Storm Barra: Bantry shop owner fears further unstoppable flooding

Cork councillor stresses need for flood relief scheme as over 20 premises flooded in town

 Members of the fire brigade pump away floodwater in Bantry, Co Cork: despite   defences in place 23 premises have been flooded. Andy Gibson/PA Wire

Members of the fire brigade pump away floodwater in Bantry, Co Cork: despite defences in place 23 premises have been flooded. Andy Gibson/PA Wire

 

Storm Barra created the perfect conditions for yet more unstoppable flooding in Bantry. This was the comment of a business owner in the town whose shop has been flooded four times in the last two years.

At about 6am on Tuesday morning, Peter Aylmer of The Gift Shop in Bantry town, received a call from a neighbour who lives close to his shop to say conditions were getting extreme and the water was rising fast.

“We had about two inches of water in the shop at that point but that wasn’t the end of it even as the high tide subsided,” he said.

Peter Aylmer’s The Gift Shop in Bantry town has been flooded four times in the last two years. Photograph: Andy Gibson/PA Wire
Peter Aylmer’s The Gift Shop in Bantry town has been flooded four times in the last two years. Photograph: Andy Gibson/PA Wire

“The prevailing wind coupled with the rain caused three separate surges, so the flooding would seem to be subsiding and then the levels would start to rise again.”

Bantry was laden with protective sandbags and other flood defences, which had been placed to protect as much as possible property and roads within the town.

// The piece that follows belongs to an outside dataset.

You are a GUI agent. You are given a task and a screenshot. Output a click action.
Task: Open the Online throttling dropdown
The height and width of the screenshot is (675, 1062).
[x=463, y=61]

“We did get ample warning from Met Éireann and the council teams were out placing sandbags, however, when all the conditions align, the wind, the tide, the rain, Bantry is going to flood and that’s that,” Mr Aylmer said.

Pumping stations

Even with the flood defences in place, 23 premises in Bantry were partially flooded as Storm Barra, with gale force winds gusting more than 130km per hour, coincided with high tide.

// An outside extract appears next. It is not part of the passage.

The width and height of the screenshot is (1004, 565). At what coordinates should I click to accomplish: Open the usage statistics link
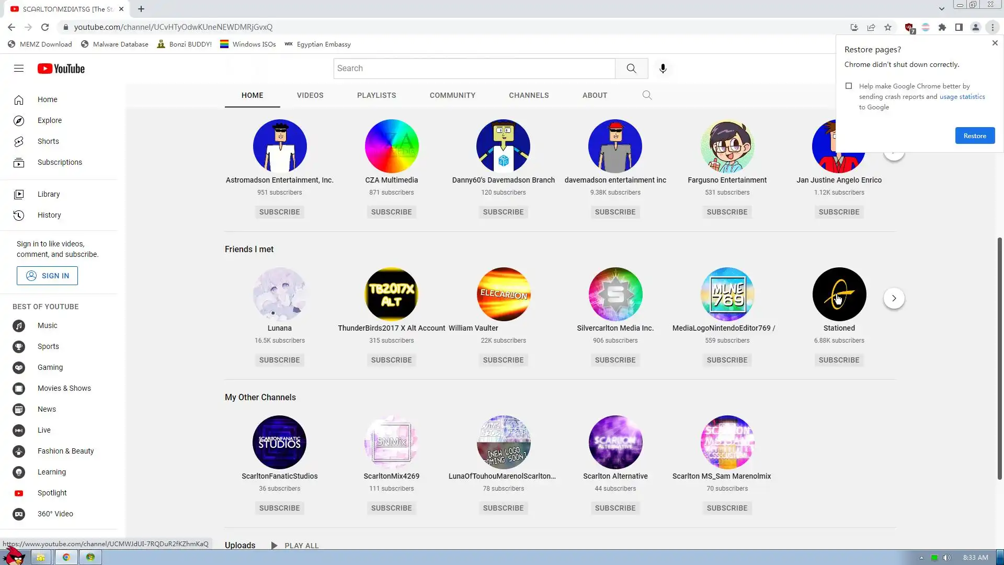[x=962, y=97]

Local Independent councillor Danny Collins commended the work of Cork County Council, the emergency services and fire services, who were out from the early hours preparing for the floods and manning pumping stations in the town.

“The flooding could have been a lot worse if not for the hard work of the emergency service; they were out all night,” he said.

Sandbags piled up in the town of Bantry on Tuesday. Photograph: Andy Gibson/PA Wire
Sandbags piled up in the town of Bantry on Tuesday. Photograph: Andy Gibson/PA Wire

He urged the Government to implement the Bantry Flood Relief Scheme immediately.

“The Government needs to act now – we have been promised this flood relief scheme for years and this must be completed immediately.”

The storm also left a trail of uprooted trees and power outages, as well as flood roads along the southwest coast, with the inhabitants of the Mizen, Sheep’s Head and Beara peninsulas bearing the brunt of the storm force 11 winds, 7m waves and torrential rain.

Almost 1,500 homes and businesses were also left without power in Bantry and across the Sheep’s Head, Mizen and Beara peninsulas, with many landlines and mobile phones also dropping out of service as the high winds continued to cause damage across the area.